Chief scout says board made ‘wrong decision’

Minister suspends funding to Scouting Ireland after board voted for Christy McCann to chair meeting on reform

Christy McCann: ‘I shouldn’t chair that meeting, the optics would be all wrong’

Christy McCann: ‘I shouldn’t chair that meeting, the optics would be all wrong’

 

Chief scout Christy McCann has said the board of Scouting Ireland made the “wrong decision” in voting for him to chair the organisation’s upcoming extraordinary general meeting (egm) on governance reform.

Following revelations of the decision in The Irish Times, Minister for Children Katherine Zappone yesterday suspended State funding to Scouting Ireland, until the current board of directors is replaced.

Speaking on RTÉ Radio One on Friday, Mr McCann said “nobody was more surprised than me to be asked. The decision was made by the board. To be honest it is the wrong decision. I shouldn’t chair that meeting, the optics would be all wrong.

“I will not chair the meeting. I haven’t had the opportunity but will notify them today. I don’t believe it’s the correct solution,” he said.

Mr McCann is one of four senior volunteers under investigation over the organisation’s handling of a rape allegation, and stepped aside in April pending the findings of an ongoing barrister-led inquiry.

He said he welcomed the external investigation to see what went wrong. “I need to find out if there was any wrongdoing. I’m happy to stand aside and await the outcome,” he said.

Mr McCann said it was unfortunate the 50,000 members and volunteers of Scouting Ireland had to “experience this whole situation”.

Yesterday Ms Zappone said she had been “very concerned” to learn of the recent developments. She received correspondence on Thursday from the organisation’s interim board chair. Annette Byrne, which she said caused her “great concern”.

“The interim chair has indicated that she can no longer stand behind assurances previously given to me with regard to the delivery of future change, essential to ensure robust governance of the organisation,” Ms Zappone said.

A separate vote at the board meeting last Saturday to reinstate the other three volunteers under investigation – David Shalloo, Thérèse Bermingham and Ollie Kehoe – was tied, before Ms Byrne broke the deadlock to vote against the proposal.

The four volunteers were criticised in a report by safeguarding expert Ian Elliott, which found the handling of an allegation in 2016 from a woman who claimed she was raped on a 2009 camping trip when she was 18 was “deeply flawed”.

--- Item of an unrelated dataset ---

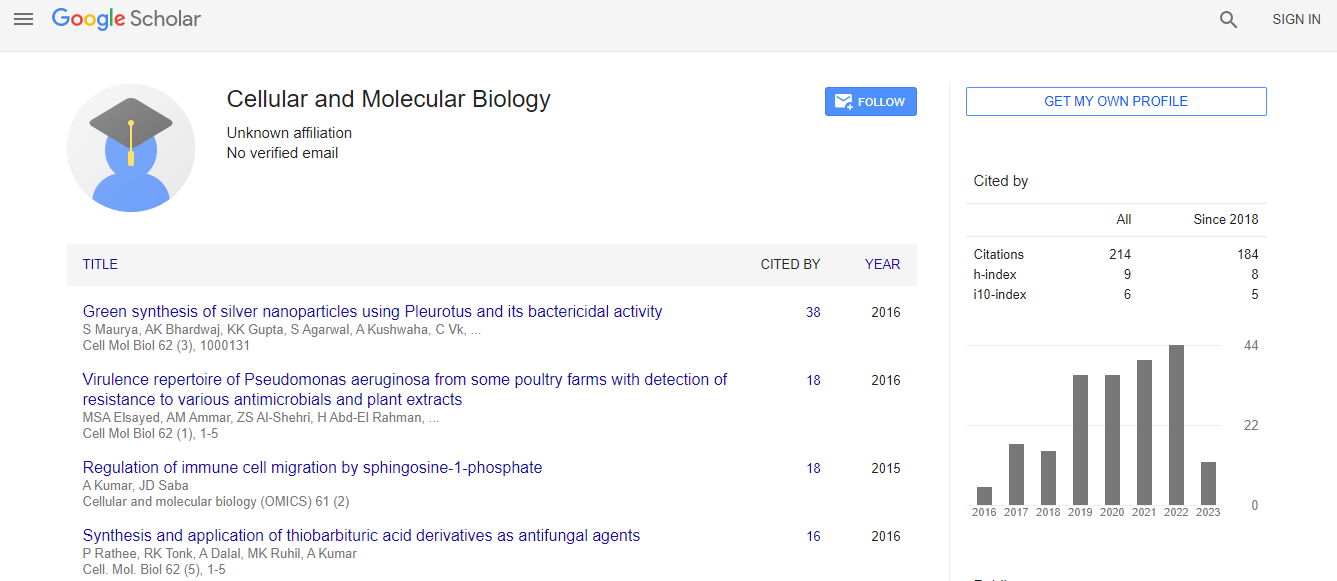Open the sphingosine-1-phosphate immune cell article
The height and width of the screenshot is (581, 1337).
[x=312, y=468]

The Elliott report said Mr McCann’s decision to hold a meeting with the male volunteer accused of rape while the man was suspended from Scouting Ireland over the claim, “demonstrated a blatant disregard” for safeguarding policy.

Defending his actions on Friday, Mr McCann said “I don’t believe that what I did was wrong or inappropriate, I did my duty as chief scout.”

Mr McCann did concede that the issue was “mishandled” and said “people do make mistakes.”

“There is no guide book, that’s what we need now, so in future people will know what to do. Good governance means following due process,” he said.

Scouting Ireland had suffered reputational damage over the controversy, Mr McCann said, adding that “all of this started with a leak to the media”- a reference to reports in The Irish Times back in February detailing the findings of Mr Elliott’s confidential report.

Funding worth €900,000 a year was suspended in April over the controversy, but in June the Minister released an interim €220,000 following reform commitments.

Ms Zappone was due to make a decision on fully restoring funding on foot of a progress report this month - before the reappointment of Mr McCann came to light.

Last night the board held a meeting for several hours to discuss the recent controversy.

The organisation’s members will vote to ratify an overhaul of their governance structures at the egm on October 6th and are due to elect an entirely new board of directors.